The effects of pazopanib on doxorubicin pharmacokinetics in children and adults with non-rhabdomyosarcoma soft tissue sarcoma: a report from Children’s Oncology Group and NRG Oncology study ARST1321

Gartrell J, Panetta JC, Baker SD, Chen YL, Hawkins DS, Ostrenga A, Scharschmidt TJ, Spunt SL, Wang D, Weiss AR. The effects of pazopanib on doxorubicin pharmacokinetics in children and adults with non-rhabdomyosarcoma soft tissue sarcoma: a report from Children’s Oncology Group and NRG Oncology study ARST1321. Cancer Chemother Pharmacol. 2022 Apr;89(4):551-557. doi: 10.1007/s00280-022-04397-4. Epub 2022 Jan 27. PubMed PMID: 35083502; PubMed Central PMCID: PMC8958317.
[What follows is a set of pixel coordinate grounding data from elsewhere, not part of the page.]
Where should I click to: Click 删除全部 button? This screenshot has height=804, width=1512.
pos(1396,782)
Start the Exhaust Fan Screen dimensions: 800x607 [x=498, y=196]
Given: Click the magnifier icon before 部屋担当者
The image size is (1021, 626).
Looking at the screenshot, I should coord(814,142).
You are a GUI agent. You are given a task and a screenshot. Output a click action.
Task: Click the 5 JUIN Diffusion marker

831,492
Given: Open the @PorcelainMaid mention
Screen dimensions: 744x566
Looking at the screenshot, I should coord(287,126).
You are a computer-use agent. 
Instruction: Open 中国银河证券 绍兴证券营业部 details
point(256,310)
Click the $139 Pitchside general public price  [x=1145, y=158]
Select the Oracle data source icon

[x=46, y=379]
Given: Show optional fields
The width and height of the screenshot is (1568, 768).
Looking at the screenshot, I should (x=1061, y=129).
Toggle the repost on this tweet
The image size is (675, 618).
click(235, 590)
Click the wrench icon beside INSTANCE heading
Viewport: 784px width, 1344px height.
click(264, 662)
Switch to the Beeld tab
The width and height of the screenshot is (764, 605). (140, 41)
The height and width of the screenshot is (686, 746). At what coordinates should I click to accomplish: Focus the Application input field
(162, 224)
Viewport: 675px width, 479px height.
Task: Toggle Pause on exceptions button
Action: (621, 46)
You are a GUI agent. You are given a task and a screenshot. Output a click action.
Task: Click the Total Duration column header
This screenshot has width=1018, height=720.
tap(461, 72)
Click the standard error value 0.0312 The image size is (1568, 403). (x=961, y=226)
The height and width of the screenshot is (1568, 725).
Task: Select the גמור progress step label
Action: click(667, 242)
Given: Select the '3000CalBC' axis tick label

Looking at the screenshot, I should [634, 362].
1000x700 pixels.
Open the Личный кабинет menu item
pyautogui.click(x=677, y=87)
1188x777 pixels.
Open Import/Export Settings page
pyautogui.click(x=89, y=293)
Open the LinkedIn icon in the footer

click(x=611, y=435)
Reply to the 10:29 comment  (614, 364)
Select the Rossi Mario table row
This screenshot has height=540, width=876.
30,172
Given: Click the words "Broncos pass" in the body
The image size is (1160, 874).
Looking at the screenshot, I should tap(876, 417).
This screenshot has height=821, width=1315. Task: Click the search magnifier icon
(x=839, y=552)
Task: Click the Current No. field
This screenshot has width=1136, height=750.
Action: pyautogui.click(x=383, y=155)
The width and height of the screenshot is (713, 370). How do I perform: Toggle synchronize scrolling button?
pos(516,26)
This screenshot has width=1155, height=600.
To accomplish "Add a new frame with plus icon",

The use of tyrosine kinase inhibitors for the treatment for soft tissue sarcomas is increasing given promising signals of activity in a variety of tumor types. The recently completed study in non-rhabdomyosarcoma soft tissue sarcomas, ARST1321, demonstrated that the addition of pazopanib to neoadjuvant ifosfamide, doxorubicin, and radiation improved the pathological near complete response rate compared with chemoradiotherapy alone. Pharmacokinetic (PK) evaluation of doxorubicin with pazopanib has not been previously reported. As an exploratory aim, doxorubicin PK data was collected during the dose-finding phase of the study in patients receiving chemotherapy and pazopanib to assess the effect of pazopanib on doxorubicin PK parameters. Blood samples were collected during cycle 2 (week 4) of chemotherapy at the following time points from doxorubicin administration: predose, 5 minutes, 30 minutes, 60 minutes, 2, 4, 8, 24 ± 3, and 48 ± 3 hours after dosing. The population pharmacokinetic and individual post-hoc estimates of doxorubicin and doxorubicinol were determined by nonlinear mixed-effects modeling.